Hi there,
I have 5 datasets (set1 to set5) containing the same variable (eg : var1). Those 5 datasets are 5 different sources.
By example,
set1 contains 5506 var1
set2 contains 6371 var1
set3 contains 56 var1
set4 contains 1237 var1
set5 contains 6371 var1
Of course, there's a lot of duplicates of var1 between those datasets.
(By the way, those totals were made with a PROC SQL and select distinct, so in each set there's no duplicate value.)
Is there a way to produce a summary report that could ventilate those duplicates between the 5 datasets?
Let's say, for example, that in set1 there's 2333 var1 which are also in set2.
I would like to have a table (dataset) like a report which will display as follows:
set1 set2 set3 set4 set5
set1 5506 2333 ...........................
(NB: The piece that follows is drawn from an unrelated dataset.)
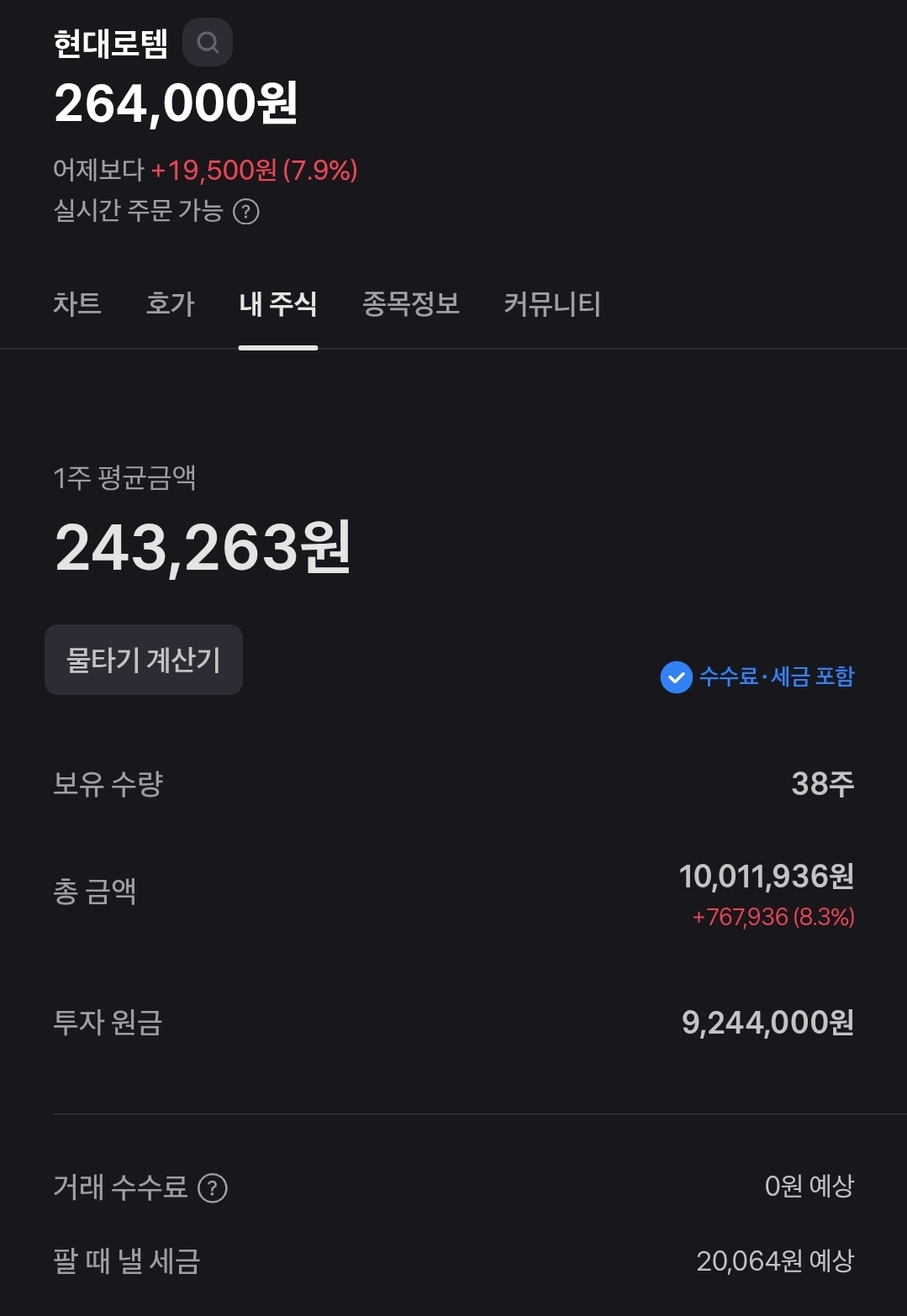Toggle the 수수료·세금 포함 checkbox
907x1316 pixels.
677,676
set2 2333 6371 ............................
set3 .............................................
set4 ...............................................
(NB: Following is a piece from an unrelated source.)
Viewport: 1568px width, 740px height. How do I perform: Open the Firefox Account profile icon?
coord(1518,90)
set5 ...................................................
Is this something possible?
EDITED.
data T1 T2 T3 T4 T5;
do I=1 to 1000;
if ranuni(0)>.6 then output T1;
if ranuni(0)>.6 then output T2;
if ranuni(0)>.6 then output T3;
if ranuni(0)>.6 then output T4;
if ranuni(0)>.6 then output T5;
end;
run;
%macro intersect(list= T1 T2 T3 T4 T5 );
%let n=%sysfunc(countw(&list , %str( ) ));
proc sql;
create table temp as
%do i=1 %to &n ;
%let a=%scan(&list,&i,%str( ));
%do j=1 %to &n ;
%let b=%scan(&list,&j,%str( ));
select "&a" as dsn1 length=40,"&b" as dsn2 length=40,count(*) as n from(
select * from &a
intersect
select * from &b
)
%if &i ne &n or &j ne &n %then %do; union %end;
%end;
%end;
;quit;
%mend;
options mprint mlogic symbolgen;
%intersect()
proc transpose data=temp out=want(drop=_:);
by dsn1;
id dsn2;
var n;
run;
How do you show values that are present in 3 tables?
> I was thinking of something like this:
This does not answer the question.
You have a multidimensional crossing. How do you want to show it?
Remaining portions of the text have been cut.